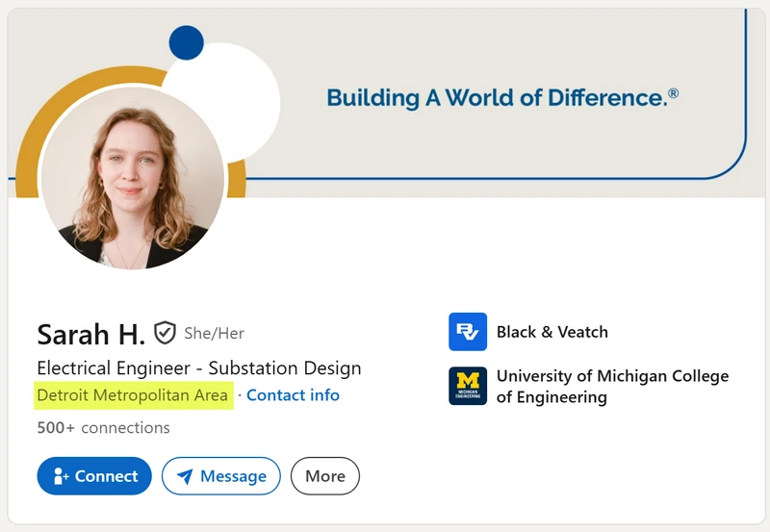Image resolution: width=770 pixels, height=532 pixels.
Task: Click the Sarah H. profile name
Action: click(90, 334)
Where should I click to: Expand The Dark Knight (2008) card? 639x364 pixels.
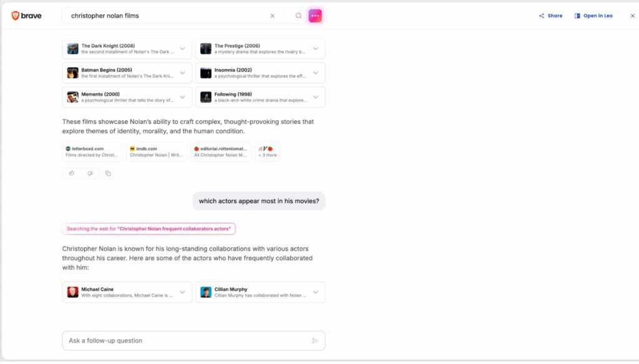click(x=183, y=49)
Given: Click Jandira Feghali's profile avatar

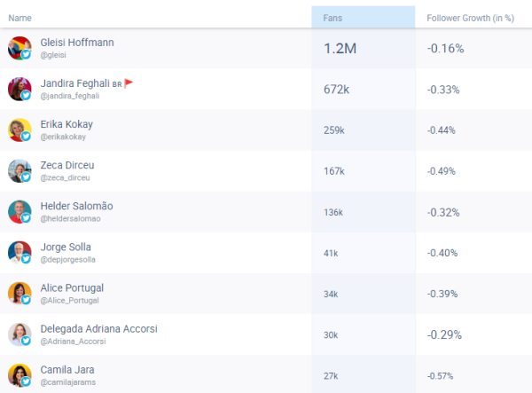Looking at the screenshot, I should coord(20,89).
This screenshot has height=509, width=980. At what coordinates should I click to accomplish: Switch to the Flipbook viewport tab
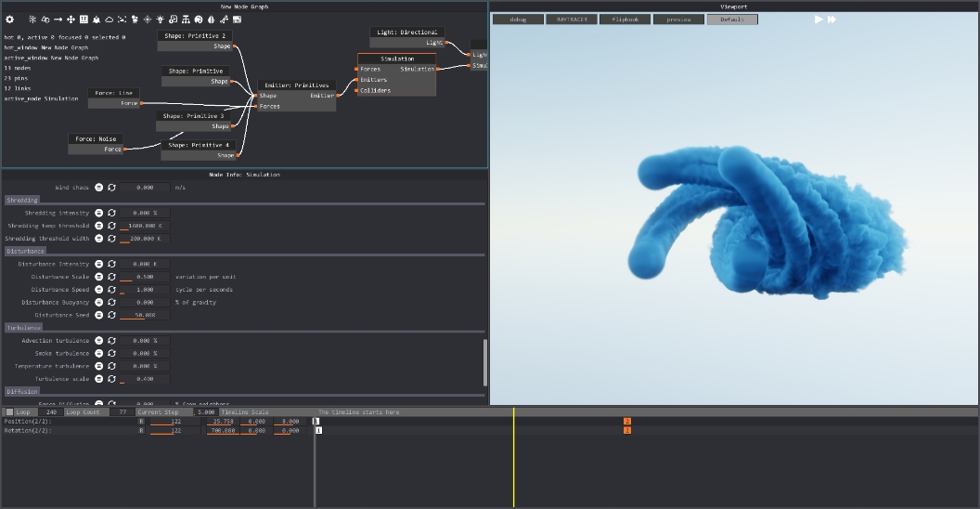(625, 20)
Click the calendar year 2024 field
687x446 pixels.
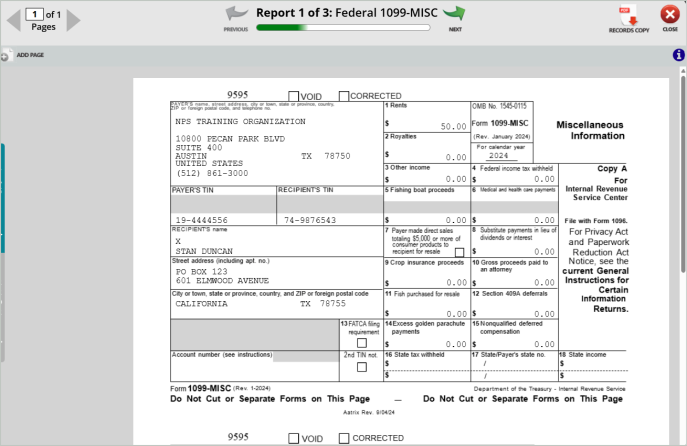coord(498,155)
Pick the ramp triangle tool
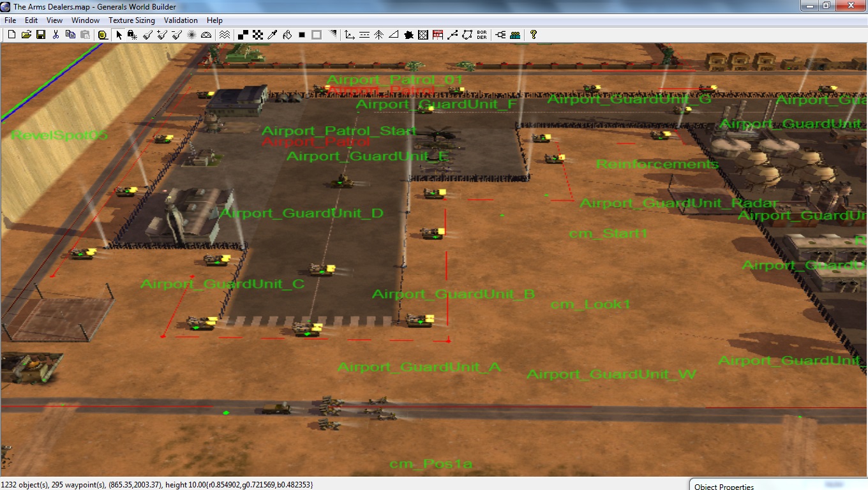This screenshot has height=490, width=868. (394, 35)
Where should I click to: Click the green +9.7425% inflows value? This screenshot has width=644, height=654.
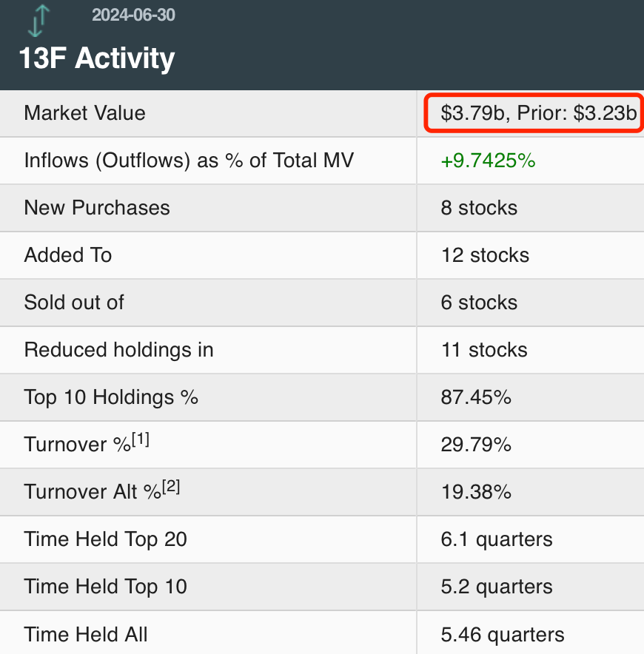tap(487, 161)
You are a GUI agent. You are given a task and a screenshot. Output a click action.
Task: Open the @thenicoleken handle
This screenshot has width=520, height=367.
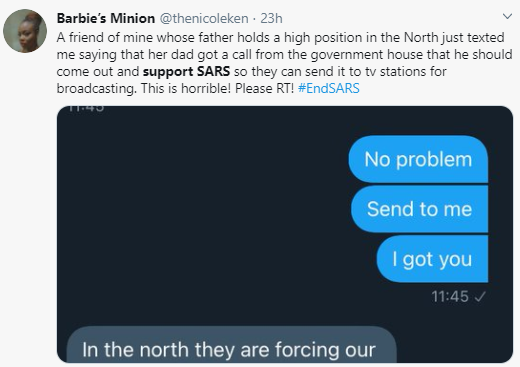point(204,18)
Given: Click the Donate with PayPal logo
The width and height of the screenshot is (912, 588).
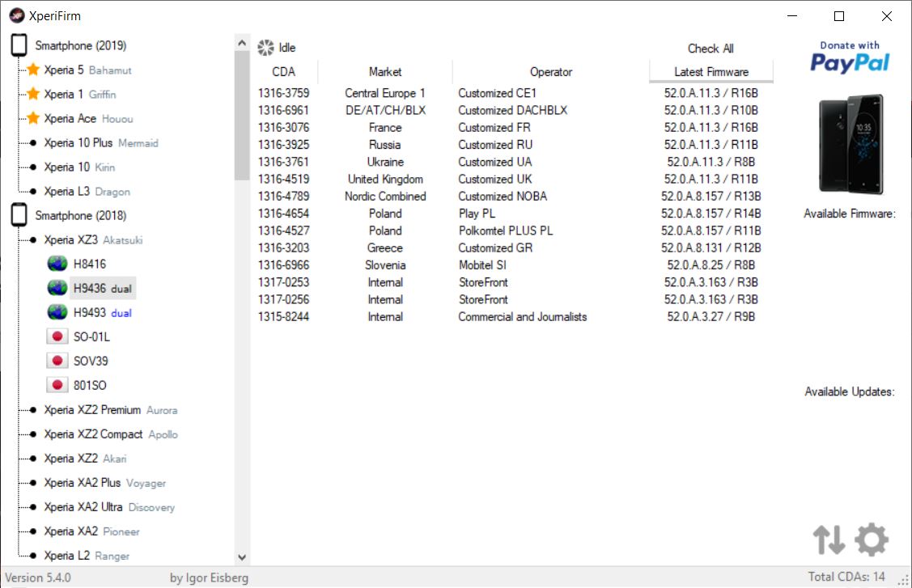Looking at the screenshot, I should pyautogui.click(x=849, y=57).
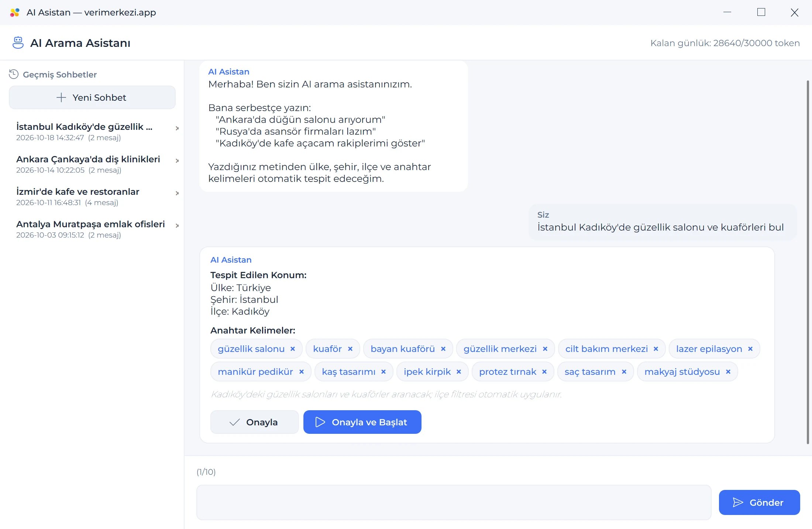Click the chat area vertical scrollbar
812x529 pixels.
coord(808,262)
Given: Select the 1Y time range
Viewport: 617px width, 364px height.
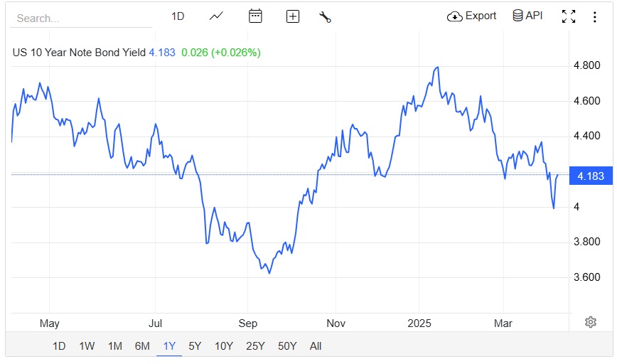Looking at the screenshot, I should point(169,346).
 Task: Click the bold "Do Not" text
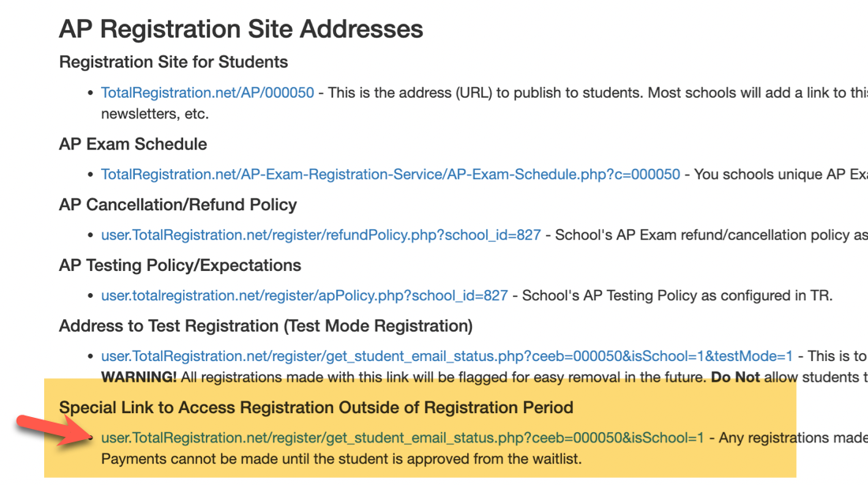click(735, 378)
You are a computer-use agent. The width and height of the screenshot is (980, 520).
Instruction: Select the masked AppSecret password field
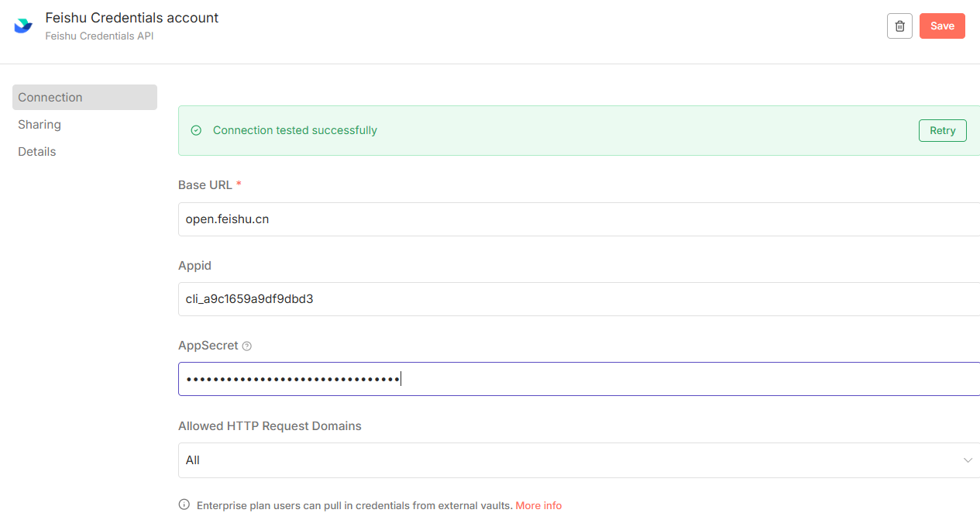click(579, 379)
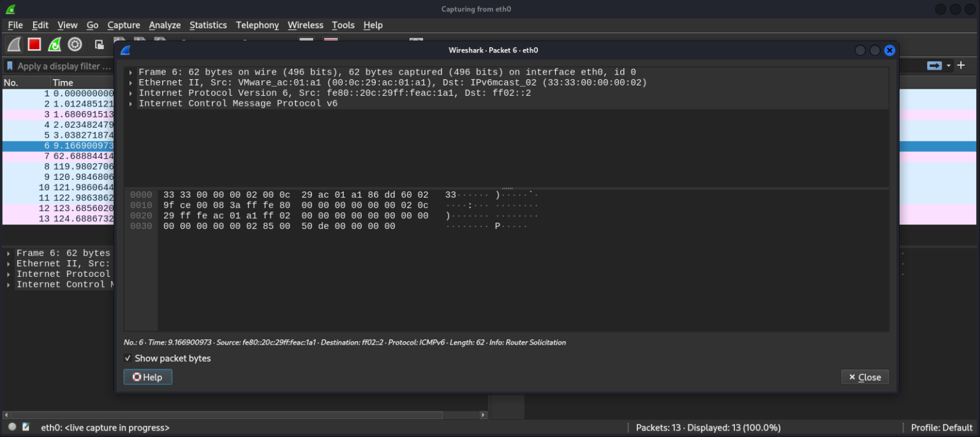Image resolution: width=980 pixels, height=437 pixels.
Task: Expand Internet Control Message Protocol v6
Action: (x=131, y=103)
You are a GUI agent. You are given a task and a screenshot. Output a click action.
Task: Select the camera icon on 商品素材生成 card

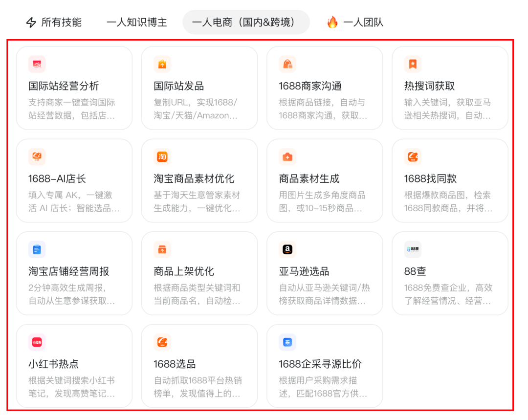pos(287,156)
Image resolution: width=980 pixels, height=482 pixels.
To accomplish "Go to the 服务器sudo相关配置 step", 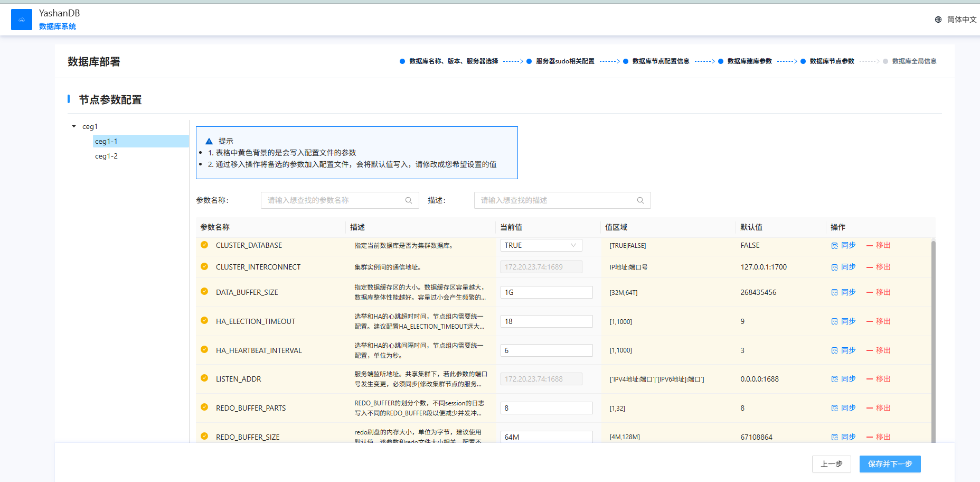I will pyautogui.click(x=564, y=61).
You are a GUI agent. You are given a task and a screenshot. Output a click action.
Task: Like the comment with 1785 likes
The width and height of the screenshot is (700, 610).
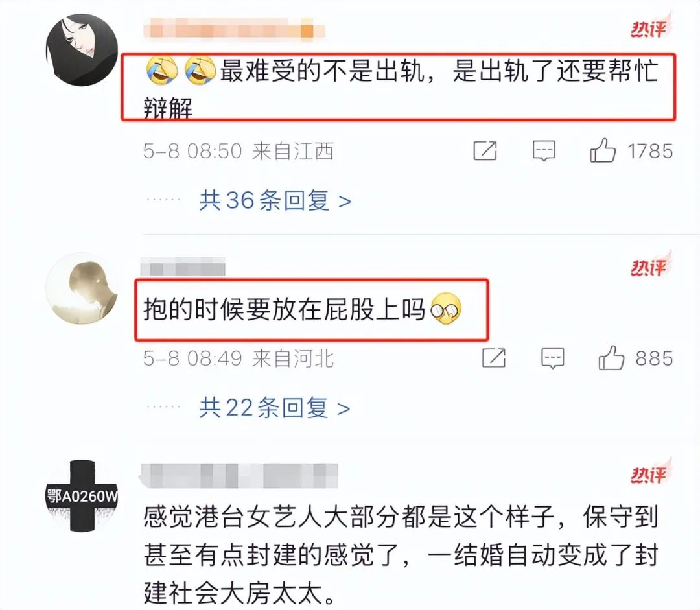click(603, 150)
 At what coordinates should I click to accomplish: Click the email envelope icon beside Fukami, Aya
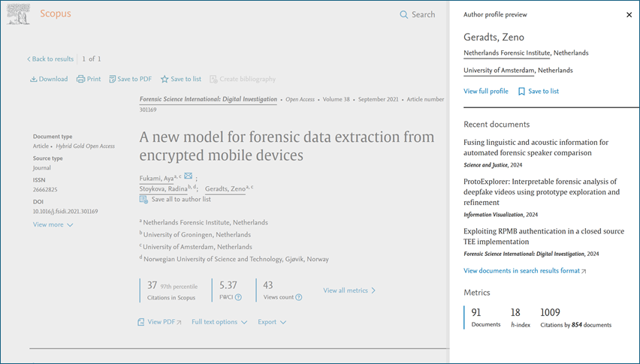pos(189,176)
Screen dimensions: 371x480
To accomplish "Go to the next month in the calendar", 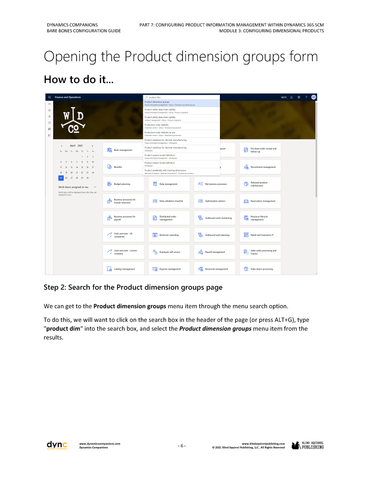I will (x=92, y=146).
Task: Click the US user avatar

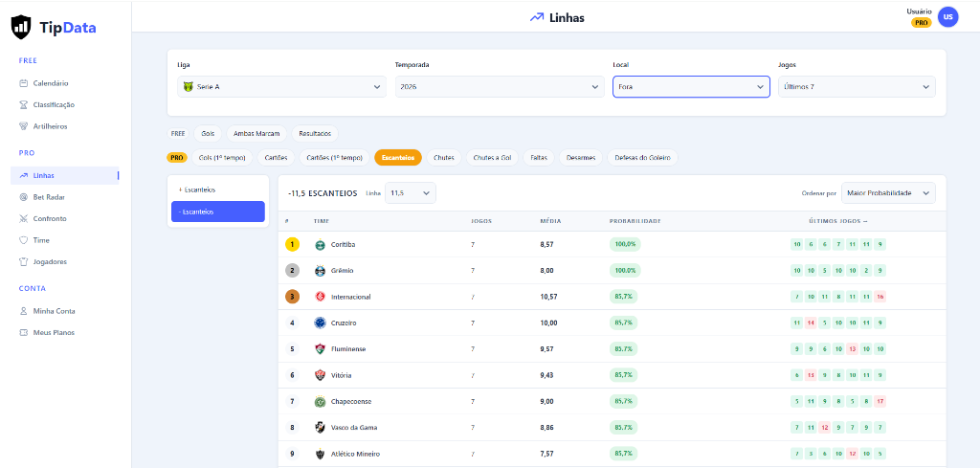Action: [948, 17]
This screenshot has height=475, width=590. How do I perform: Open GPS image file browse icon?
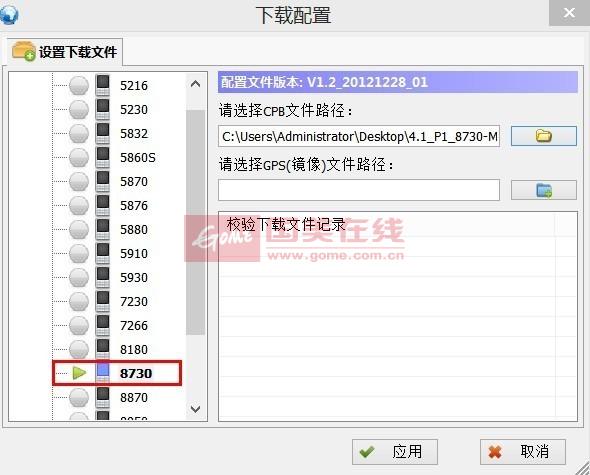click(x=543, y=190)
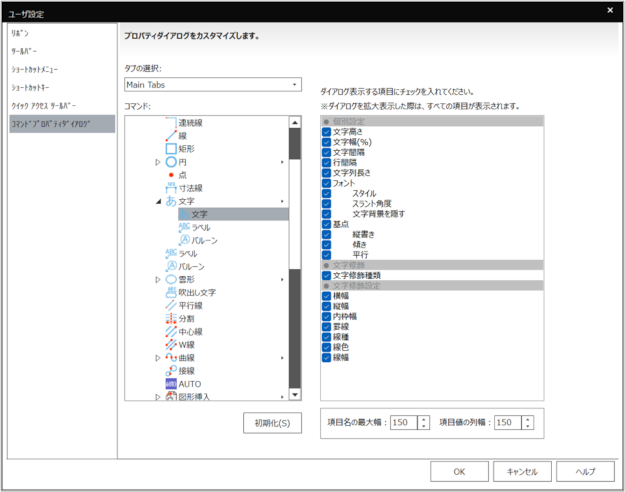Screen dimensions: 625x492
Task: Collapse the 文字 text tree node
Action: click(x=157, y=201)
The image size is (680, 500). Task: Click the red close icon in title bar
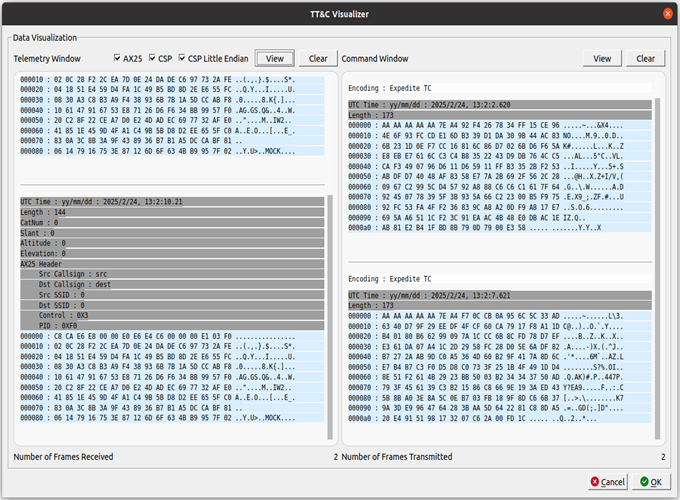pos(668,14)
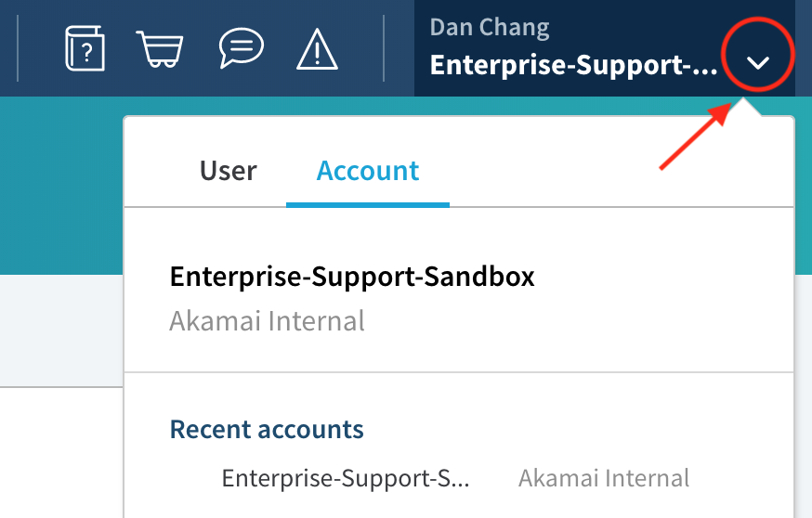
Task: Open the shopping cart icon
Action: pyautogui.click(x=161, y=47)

==*==

◆ **WHAT YOU ARE ASKED TO DO**
Repeat exactly, and only, the entries from the line with "This screenshot has width=520, height=367." through the line with "You are a computer-use". Pictures are skipped.

◆ **WRITTEN RESPONSE**
This screenshot has width=520, height=367.
point(204,18)
Given: Click the Donate with PayPal logo
The width and height of the screenshot is (912, 588).
Looking at the screenshot, I should pyautogui.click(x=849, y=57).
Click the chat area vertical scrollbar
812x529 pixels.
coord(808,262)
Given: Select the 1Y time range
Viewport: 617px width, 364px height.
Looking at the screenshot, I should point(169,346).
 Task: Click the bold "Do Not" text
click(735, 378)
You are a computer-use agent. The width and height of the screenshot is (980, 520).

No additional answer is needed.